The role of compassion in relationships

Welcome to a series of blog posts that explore the profound impact of compassion on romantic relationships, specifically when a partner demonstrates the symptoms of narcissistic personality disorder. This initial installment sets the stage by looking into compassion and its underlying neurobiology. In the upcoming posts, I’ll dive into the patterns of individuals with narcissistic personality disorder. I’ll then examine their impact on relationships and discuss strategies you can incorporate into your healing journey as you move forward. Hopefully, this series provides valuable insights into the dynamics at play regarding compassion within a relationship with someone demonstrating narcissistic personality disorder.

Compassion: The Neurological Underpinnings and Its Role in Relationships

Consider compassion as the prosocial moral compass guiding our interactions. Compassion stems from many different brain regions, neural networks, and chemistry working together in reaction to suffering. This neurological response, except in certain neuropsychiatric conditions, initiates feelings of empathy, as well as our motivation to help, problem-solve, and ease the pain of others.
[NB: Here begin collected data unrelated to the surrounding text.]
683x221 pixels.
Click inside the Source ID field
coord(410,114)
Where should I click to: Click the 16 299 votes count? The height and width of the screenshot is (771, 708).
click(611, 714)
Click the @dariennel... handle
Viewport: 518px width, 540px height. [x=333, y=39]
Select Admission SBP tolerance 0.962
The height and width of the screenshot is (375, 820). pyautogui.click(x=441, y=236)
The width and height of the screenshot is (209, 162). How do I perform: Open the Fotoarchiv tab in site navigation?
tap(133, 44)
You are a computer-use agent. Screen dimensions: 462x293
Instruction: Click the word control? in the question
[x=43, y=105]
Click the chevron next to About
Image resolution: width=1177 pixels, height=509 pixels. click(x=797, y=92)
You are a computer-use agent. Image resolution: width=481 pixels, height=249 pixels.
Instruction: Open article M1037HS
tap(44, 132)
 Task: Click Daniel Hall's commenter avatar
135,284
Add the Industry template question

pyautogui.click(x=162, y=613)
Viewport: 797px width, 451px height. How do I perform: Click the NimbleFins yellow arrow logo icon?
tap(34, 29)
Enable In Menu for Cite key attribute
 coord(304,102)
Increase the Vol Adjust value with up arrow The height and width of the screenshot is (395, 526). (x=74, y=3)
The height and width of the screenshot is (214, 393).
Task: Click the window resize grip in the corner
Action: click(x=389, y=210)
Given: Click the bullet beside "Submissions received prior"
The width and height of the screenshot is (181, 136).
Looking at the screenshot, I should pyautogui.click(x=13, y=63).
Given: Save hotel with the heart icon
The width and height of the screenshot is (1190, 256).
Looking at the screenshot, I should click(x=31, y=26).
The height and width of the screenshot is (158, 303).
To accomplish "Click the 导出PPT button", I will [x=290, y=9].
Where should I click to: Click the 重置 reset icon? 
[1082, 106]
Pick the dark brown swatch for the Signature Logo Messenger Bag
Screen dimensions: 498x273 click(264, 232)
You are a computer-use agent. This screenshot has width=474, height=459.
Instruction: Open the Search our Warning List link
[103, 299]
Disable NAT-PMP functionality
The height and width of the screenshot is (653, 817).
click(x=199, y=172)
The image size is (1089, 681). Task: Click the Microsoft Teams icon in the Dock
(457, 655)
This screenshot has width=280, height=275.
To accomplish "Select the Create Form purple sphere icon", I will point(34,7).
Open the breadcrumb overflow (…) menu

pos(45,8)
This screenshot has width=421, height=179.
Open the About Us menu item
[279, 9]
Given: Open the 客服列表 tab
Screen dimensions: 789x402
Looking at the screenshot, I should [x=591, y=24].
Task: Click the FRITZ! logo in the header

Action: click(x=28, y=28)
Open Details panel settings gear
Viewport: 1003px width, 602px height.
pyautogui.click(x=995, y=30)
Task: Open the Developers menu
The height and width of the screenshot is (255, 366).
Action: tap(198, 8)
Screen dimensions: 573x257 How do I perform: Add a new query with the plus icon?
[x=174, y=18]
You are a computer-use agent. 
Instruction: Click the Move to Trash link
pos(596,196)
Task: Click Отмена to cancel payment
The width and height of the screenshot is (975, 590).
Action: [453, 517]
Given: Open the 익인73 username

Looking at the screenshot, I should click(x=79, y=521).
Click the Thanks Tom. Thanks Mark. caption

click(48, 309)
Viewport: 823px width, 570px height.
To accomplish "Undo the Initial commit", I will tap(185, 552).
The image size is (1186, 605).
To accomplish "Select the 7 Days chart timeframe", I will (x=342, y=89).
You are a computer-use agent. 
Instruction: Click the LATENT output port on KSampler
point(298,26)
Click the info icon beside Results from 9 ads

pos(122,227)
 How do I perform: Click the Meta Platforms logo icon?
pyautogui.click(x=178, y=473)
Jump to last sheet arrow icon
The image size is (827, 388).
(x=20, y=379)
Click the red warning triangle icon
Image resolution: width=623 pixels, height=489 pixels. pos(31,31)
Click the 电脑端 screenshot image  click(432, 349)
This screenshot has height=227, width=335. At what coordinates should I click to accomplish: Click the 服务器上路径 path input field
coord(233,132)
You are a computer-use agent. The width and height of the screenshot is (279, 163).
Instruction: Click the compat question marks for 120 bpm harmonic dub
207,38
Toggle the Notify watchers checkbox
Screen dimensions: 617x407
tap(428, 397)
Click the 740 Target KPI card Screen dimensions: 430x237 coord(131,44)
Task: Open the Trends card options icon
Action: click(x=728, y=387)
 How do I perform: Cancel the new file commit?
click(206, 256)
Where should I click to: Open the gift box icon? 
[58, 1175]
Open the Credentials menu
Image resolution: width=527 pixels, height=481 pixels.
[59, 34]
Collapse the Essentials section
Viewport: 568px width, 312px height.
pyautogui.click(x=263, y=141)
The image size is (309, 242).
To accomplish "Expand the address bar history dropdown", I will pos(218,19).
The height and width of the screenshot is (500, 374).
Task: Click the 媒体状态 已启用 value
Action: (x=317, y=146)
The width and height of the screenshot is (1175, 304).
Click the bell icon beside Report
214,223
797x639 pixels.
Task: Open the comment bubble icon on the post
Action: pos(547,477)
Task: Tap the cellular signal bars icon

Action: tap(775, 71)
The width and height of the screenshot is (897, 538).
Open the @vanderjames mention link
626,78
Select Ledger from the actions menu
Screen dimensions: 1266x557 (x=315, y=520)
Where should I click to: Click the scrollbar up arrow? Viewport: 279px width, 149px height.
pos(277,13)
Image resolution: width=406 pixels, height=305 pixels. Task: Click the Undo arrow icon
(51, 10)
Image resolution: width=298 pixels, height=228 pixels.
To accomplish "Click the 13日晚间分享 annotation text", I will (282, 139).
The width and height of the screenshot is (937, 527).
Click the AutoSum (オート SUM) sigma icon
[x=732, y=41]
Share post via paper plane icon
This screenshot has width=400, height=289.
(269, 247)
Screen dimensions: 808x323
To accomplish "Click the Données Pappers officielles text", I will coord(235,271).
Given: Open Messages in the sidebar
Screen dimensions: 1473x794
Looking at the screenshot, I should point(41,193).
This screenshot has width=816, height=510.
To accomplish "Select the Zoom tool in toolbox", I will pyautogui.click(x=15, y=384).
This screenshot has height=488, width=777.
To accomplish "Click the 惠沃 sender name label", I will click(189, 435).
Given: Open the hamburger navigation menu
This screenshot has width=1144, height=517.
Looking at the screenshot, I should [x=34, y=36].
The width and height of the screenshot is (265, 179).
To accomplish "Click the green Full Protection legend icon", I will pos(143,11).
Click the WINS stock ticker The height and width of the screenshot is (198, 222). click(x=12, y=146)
With compassion, the focus is on the other rather than the self. We feel concern, care, or distress regarding the suffering of another. In some instances, compassion also includes courage (e.g., offering protection, survival needs, support, or standing up for another).

For example, I saw a driver stop traffic because a mother duck was trying to cross the road and three of her ducklings were far behind the others. They were sure to get hit. Although other drivers, who were unable to physically see the reason the man insisted they not move, honked their horns; he detached his feelings from their disapproval and the distress of the frightened ducklings, to save the animals. Typically, compassion will require some distance from ‘feeling with’ the distressed party; empathy is like chapter one in the book of compassion, it’s not the full story.

It is important to recognize that compassion is not only situational or an off/ on occurrence —it can also be a stable trait within our personalities. For many, compassion permeates our very existence, shaping our careers, the causes we support, and our interactions.

Let’s look at a portion of neuroscience. For an individual to experience compassion, the following brain areas will typically activate or communicate with each other (abbreviated list):

  1. Regions of the Cingulate Cortex (e.g., Anterior Cingulate Cortex) – associated with social emotions, mentalizing the emotional state of another, and conflict monitoring & resolution.
  2. Anterior Insula – associated with emotional connection, affective empathy, social emotions, and pain processing.
  3. Amygdala – associated with threat responding, emotion processing, aggression, fear, and conditioned responses.
  4. Temporoparietal Junction – associated with empathy and understanding the perspective of another.
  5. Regions of the Prefrontal Cortex (e.g., Dorsomedial Prefrontal Cortex) – associated with mentalizing the emotional state of another, decision making, understanding/ learning from the consequences of our actions, impulse control, affective empathy, problem-solving, regulation of emotions, moral reasoning, moral judgments, and attention.
  6. Regions of the Reward System – associated with anticipated pleasure, positive emotions, motivation, drive, & prosocial approach

(Three points to keep in mind regarding the above list: 1. These brain regions engage in more functions than what is listed. 2. There are more systems, areas, and interconnections within the brain associated with compassion than shared above. 3. Neuroscience researchers continue to investigate this topic, which means the fascinating concept of ‘compassion and the brain’ is still developing.)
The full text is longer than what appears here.